The release of Jurassic World has reignited our love for paleontology. Many of us share a longing to understand the dinosaurs that roamed the Earth long before we arrived. But paleontology is a discipline much broader than this.
Dinosaurs dominated the land for 135 million years, but what happened during the rest of the Earth’s 4.6 billion-year history? The role of paleontologists past and present has been to unravel the mysteries of life on Earth, and in doing so they’ve found a lot more than just dinosaur bones.
1. Spiky-Backed Ocean Dweller
Hallucigenia was discovered when a 508 million year old fossil was found in 1911 in the world-famous Burgess Shale fossil site in Canada. Since then, our understanding of this ocean-dwelling creature has changed dramatically.
Its age means it falls into the geological Cambrian period, a pivotal moment for all life on Earth when complex lifeforms started to rapidly evolve. When originally described, Hallucigenia was first thought to have walked along the ocean floor on spiny legs and used tentacles on its back to catch food. Paleontologists also argued over which end was its head.
But when a similar fossil was found in China, Hallucigenia was re-examined. Paleontologists then discovered that its “legs” were actually protective spines on its back, and the tentacles formed two rows on its underside enabling it to “walk.” Researchers are still debating many of the features of Hallucigenia today, more than 100 years after it was discovered.
2. Fish Out of Water (Almost)
100 million years on from Hallucigenia, aquatic habitats were thriving, but life on land was still in its earliest stages. Tiktaalik, part fish, part four-legged animal, is believed to be the first creature to develop characteristics that would help animals move out of the water and on to land.
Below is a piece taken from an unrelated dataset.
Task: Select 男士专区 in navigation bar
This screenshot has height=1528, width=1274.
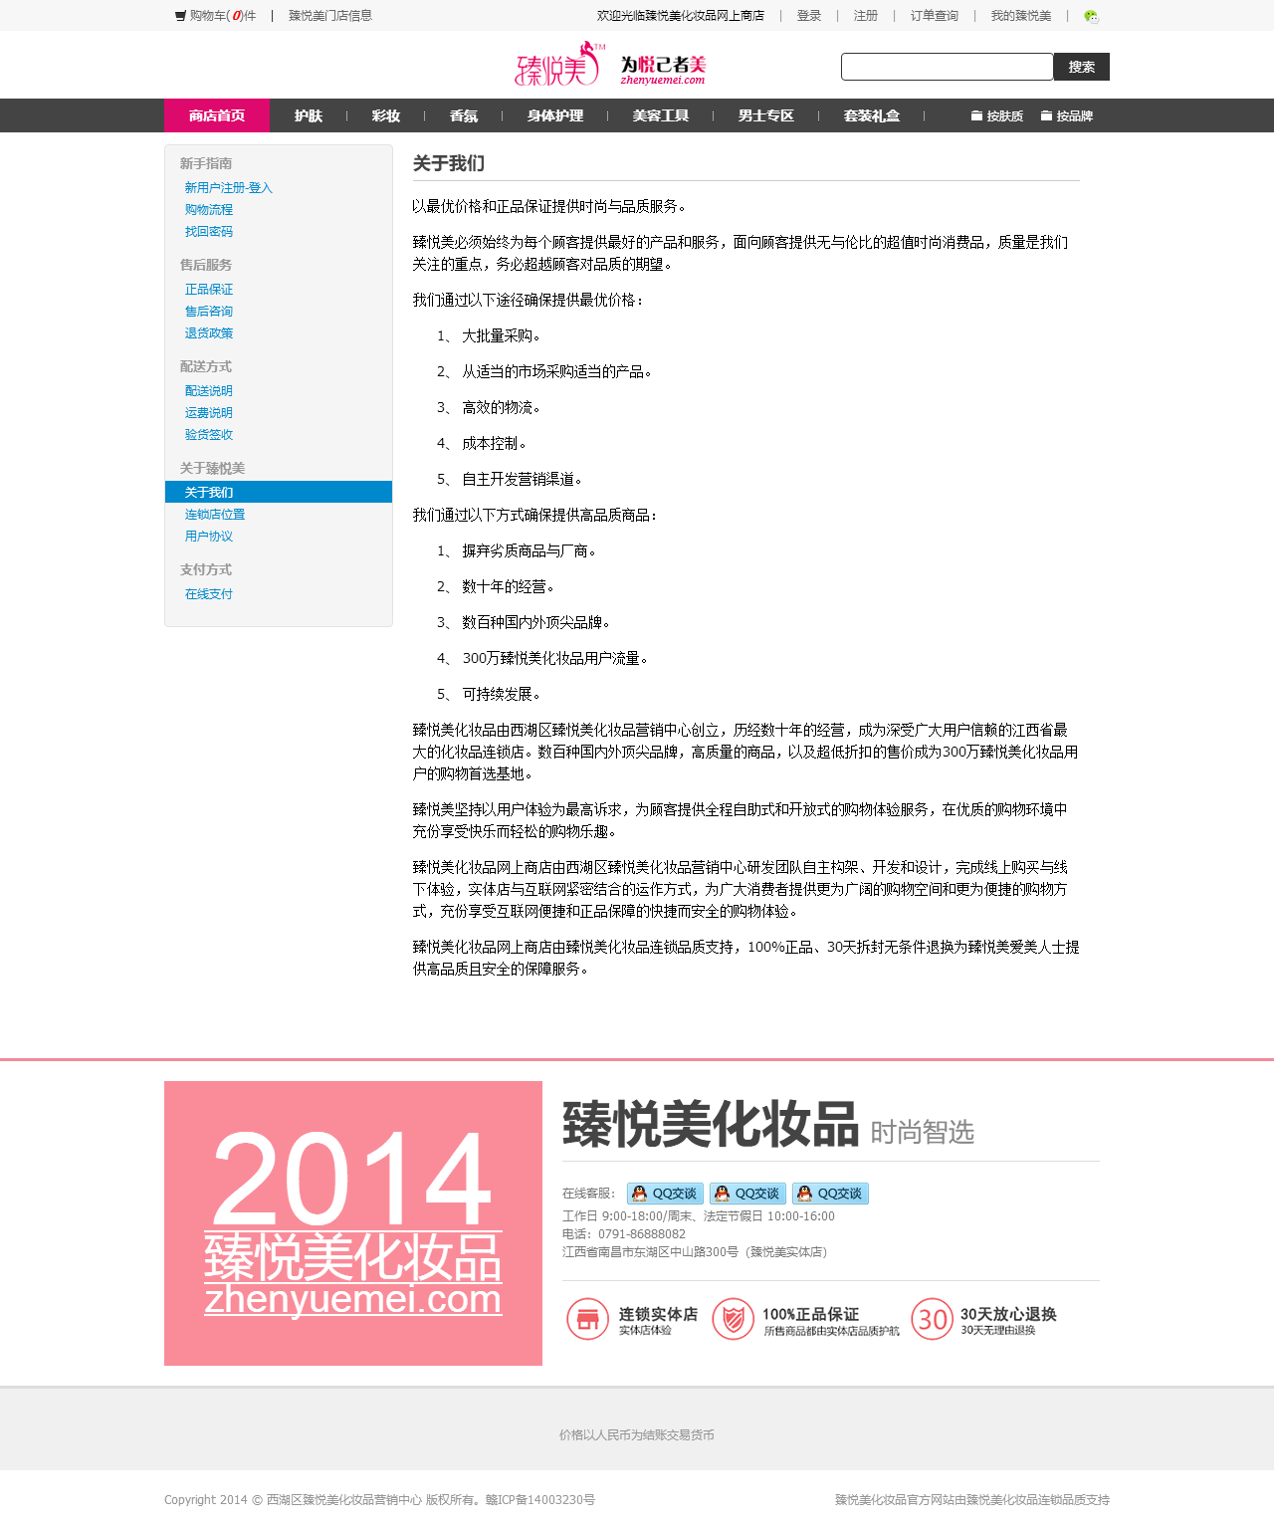Action: click(766, 116)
It had gills, fins and scales like a fish, but also evolved features such as a flexible neck and a reptile-like head and lungs, beneficial for life on the ground. Fossils also show Tiktaalik had long fins that acted as legs, meaning it could “walk” along riverbeds as well as swim.
3. Giant Scottish Scorpion
Pulmonoscorpius kirktonensis, a 70cm-long scorpion, lived in what we now know as Scotland 340 million years ago. At a length greater than that of the average pet cat, this terrifying creature used its tail to catch and kill its prey.
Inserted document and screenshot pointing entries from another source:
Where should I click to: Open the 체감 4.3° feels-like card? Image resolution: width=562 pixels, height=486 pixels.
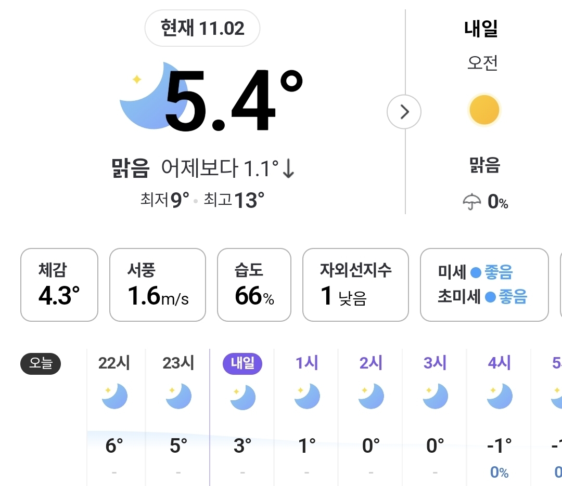point(59,285)
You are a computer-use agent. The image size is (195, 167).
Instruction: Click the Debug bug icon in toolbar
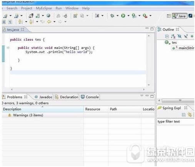(x=112, y=16)
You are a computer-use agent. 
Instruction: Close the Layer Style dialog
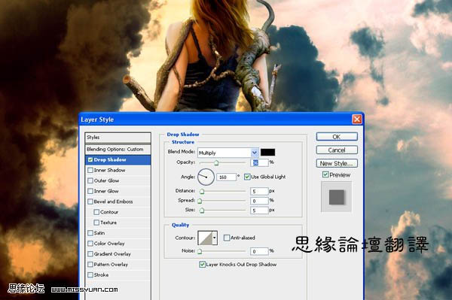pyautogui.click(x=357, y=119)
Pulmonoscorpius also had unusually large eyes compared to its modern relatives, so most likely hunted during daylight hours. Scorpions shed their skin as they grow, so fossils of both the skin and the animal itself have been found.
4. Spiral-Lipped Shark
Helicoprion, a shark-like fish alive during the Permian (290 million years ago), had a rather unique dental structure. With a face that baffled paleontologists for years, this creature had a lower jaw made up of a spiral of teeth, known as a tooth-whorl.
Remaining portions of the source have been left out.